В заключительных строках рассказа автор ставит над "i" точку – он произносит над Кирилловым слово осуждения. Земский врач едет домой: "всю дорогу доктор думал не о жене, не об Андрее (умершем сыне), а об Абогине и людях, живущих в доме, который он только что оставил. Мысли его были несправедливы и нечеловечно жестоки. Осудил он и Абогина, и его жену, и всех, живущих в розовом полумраке и пахнущих духами, и всю дорогу ненавидел их, презирая до боли в сердце. И в уме его сложилось крепкое убеждение об этих людях. Пройдет время, пройдет и горе Кириллова, но это убеждение, несправедливое, недостойное человеческого сердца, не пройдет и останется в уме доктора до самой могилы".

Итак, антагонистов нет, есть только несчастные слабые люди, говорящие ни с чем не сообразные нелепости. "Менее, чем глупец", способный понимать своего собеседника, "интеллигентный пролетарий" впал в непростительную ошибку, взглянув на дело не с "человеческой" точки зрения. Почва психологической гармонии отвергнута, усвоена чуждая для "интеллигентного пролетария" классовая оценка в ее незамаскированном выражении: одним словом, вина Кириллова велика.

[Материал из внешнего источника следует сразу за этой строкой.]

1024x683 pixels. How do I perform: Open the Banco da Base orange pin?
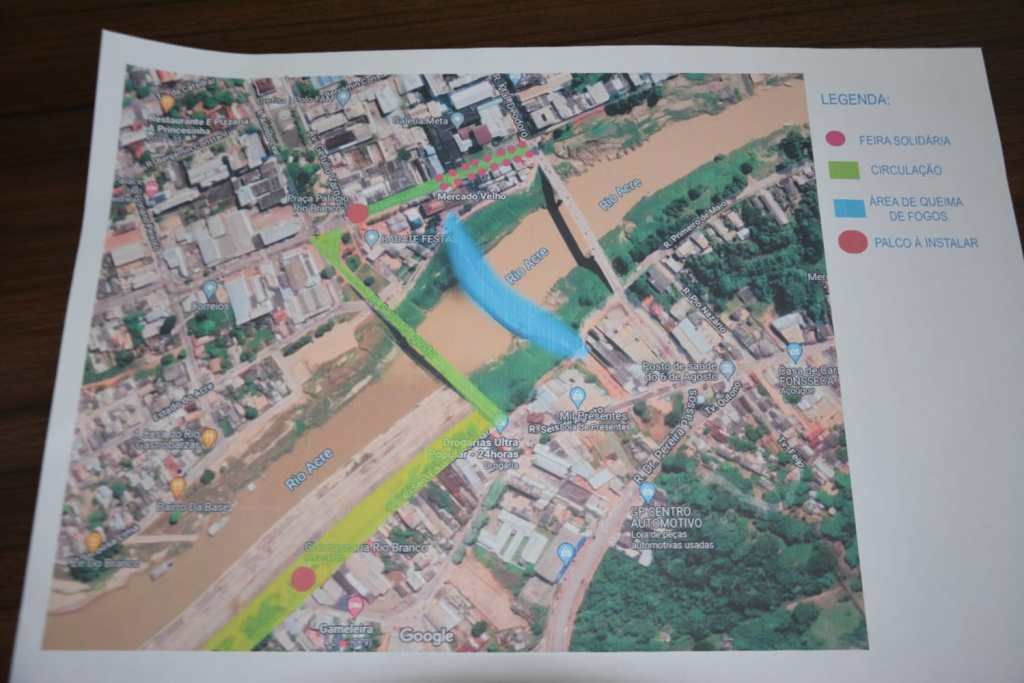point(177,487)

Дальнейшие комментарии к разбираемому случаю излишни. На примере отношения автора к Кириллову мы имели в виду подчеркнуть, как далеко заводит пристрастие к отвлеченно-романтическим критериям, что может означать тенденция освещать все и вся прежде всего психологически. "Человеческое" оказывается "слишком человеческим".